### Passage provided:
Nancy and I were talking with some friends this morning about the unfortunate man who climbed the protective fence on top of Stone Mountain and fell to his death. This brought to mind other fatalities due to poor judgement - such as some people during an untimely cold snap in North Florida, who - without power - took the seemingly reasonable step of bringing in their charcoal grills for heat and died of asphyxiation. Or the man who posed for a snapshot on an unstable ledge of packed ice at the crater of Mount St Helens, and ... Well, you get the picture.
That is my greatest fear. Not falling to death of dying of suffocation, but terminal dumb-ass-ness. The people at my funeral wouldn't say, "At least it was quick," or "He was so brave," but, "What was he thinking?"
The warning signs are all there. My own stupidity hasn't gotten me yet, but that's owing more to luck than anything else. Idiocy, like other illness, is progressive, untreatable, and chronic. You can go into remission for days and even weeks, and then have a cataclysmic relapse.
"What was he thinking?" the mourners will ask each other. "Why would anyone take a leaf blower into the bathtub?" Or, "Dropping your cell phone into the pirhanna tank at the aquarium could happen to anyone, but why would you go in after it?" Or, "If you saw a palette of cinderblocks falling off a roof, would you try to catch it?"
A scary thought, isn't it? I'll probably get lucky; there's plenty of wasting diseases, not to mention heart attack and stroke. But still, I can't help but imagine. "Did you hear?" one of my pallbearers asks another, "the ambulance drivers were laughing so hard when they finally found the body, they dropped the stretcher three times."

### Questions:
1. In the essay, what did people in North Florida bring indoors for heat during the cold snap?
2. Please copy the essay word for word, starting at "Nancy and I" and ending at "get the picture.".
The listing has nothing to do with the essay.

### Recorded data:
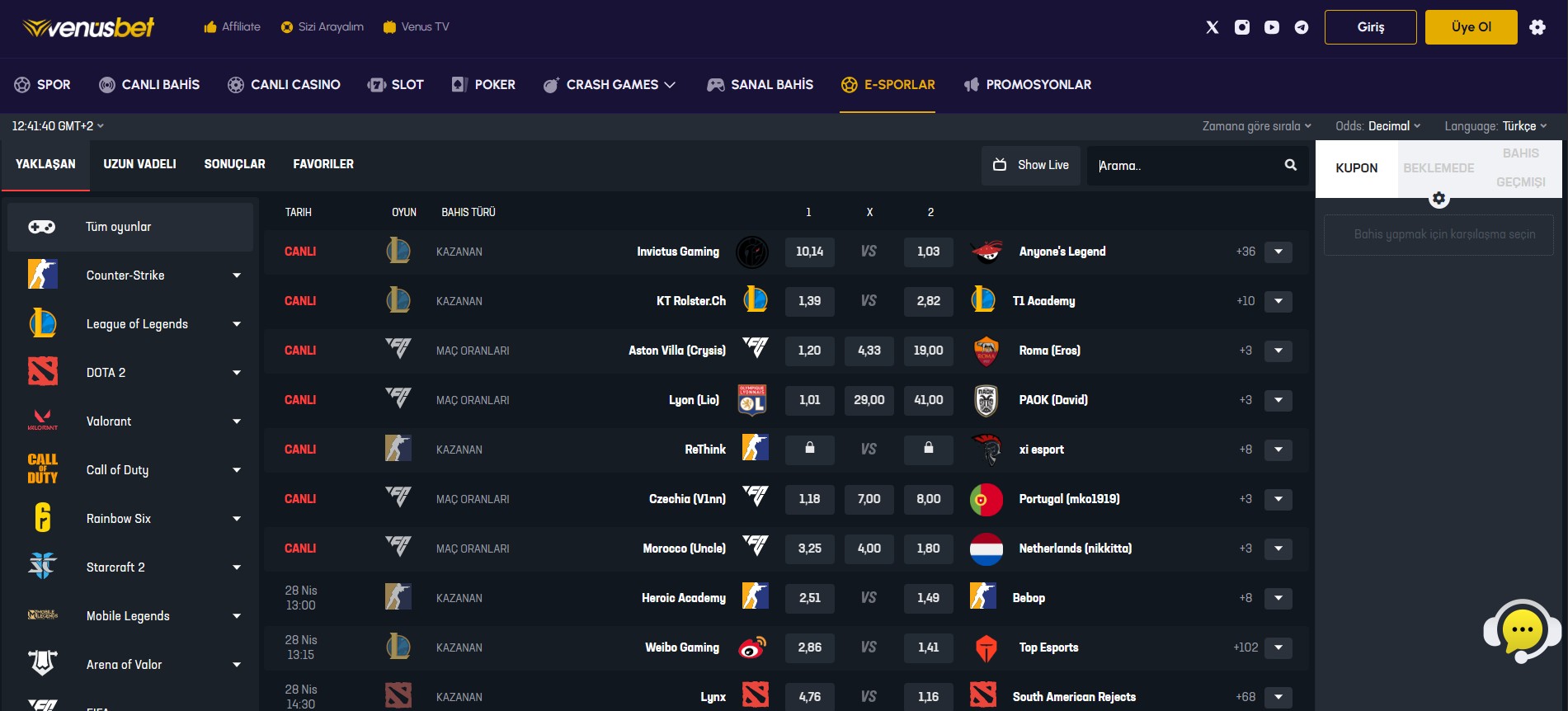Viewport: 1568px width, 711px height.
Task: Expand more bets for Weibo Gaming match
Action: click(x=1278, y=647)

### Numbered responses:
1. Their charcoal grills.

2.
Nancy and I were talking with some friends this morning about the unfortunate man who climbed the protective fence on top of Stone Mountain and fell to his death. This brought to mind other fatalities due to poor judgement - such as some people during an untimely cold snap in North Florida, who - without power - took the seemingly reasonable step of bringing in their charcoal grills for heat and died of asphyxiation. Or the man who posed for a snapshot on an unstable ledge of packed ice at the crater of Mount St Helens, and ... Well, you get the picture.